Task objective:
May I please have every record restated word for word, with the images left out?

[Opening Data provided section]

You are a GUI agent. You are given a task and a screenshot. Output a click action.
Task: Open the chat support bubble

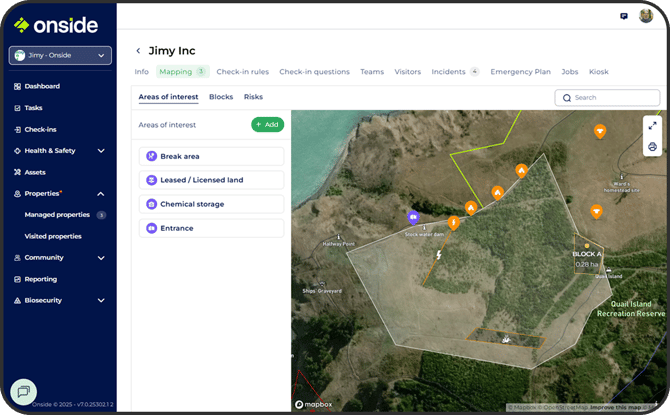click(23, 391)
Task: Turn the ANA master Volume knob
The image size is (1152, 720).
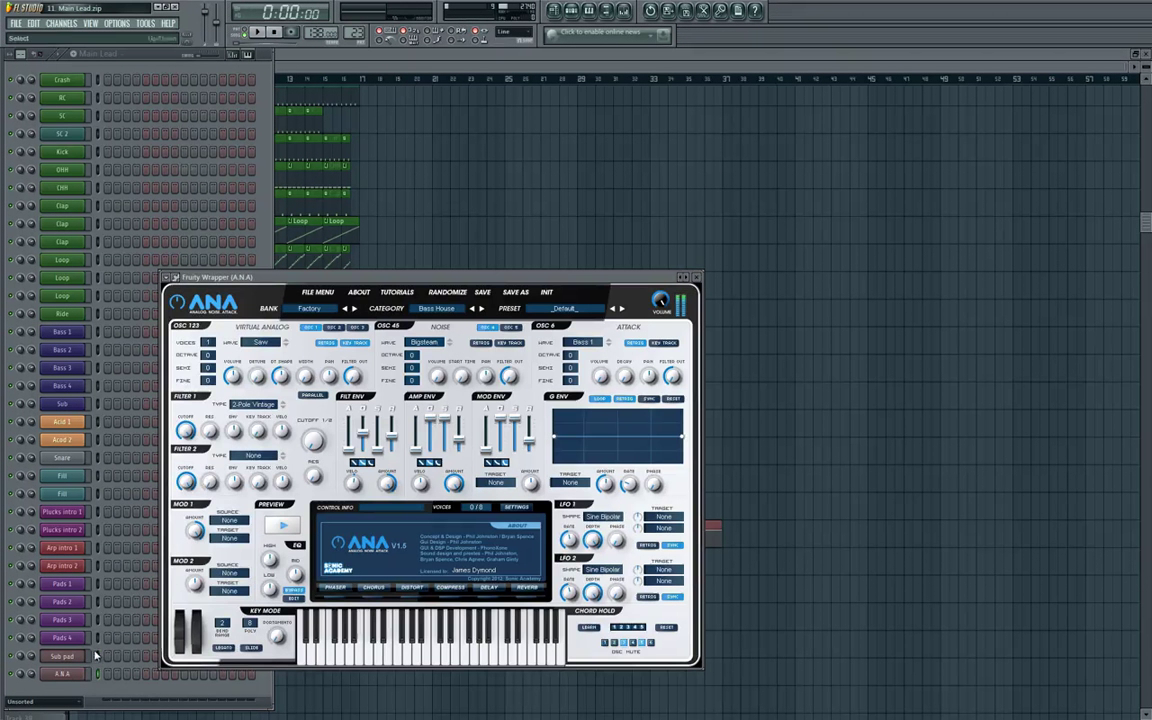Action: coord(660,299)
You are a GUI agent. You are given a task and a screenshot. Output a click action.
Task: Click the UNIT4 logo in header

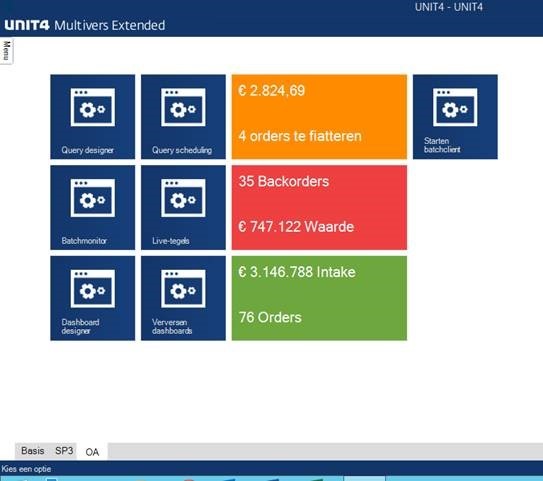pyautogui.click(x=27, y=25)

[Closing Data provided section]

Solution:
You are a GUI agent. You are given a task and a screenshot. Output a click action.
Task: Open the chat support bubble

click(23, 391)
Task: Turn the ANA master Volume knob
The image size is (1152, 720).
Action: coord(660,299)
You are a GUI agent. You are given a task and a screenshot. Output a click action.
Task: Click the UNIT4 logo in header

pyautogui.click(x=27, y=25)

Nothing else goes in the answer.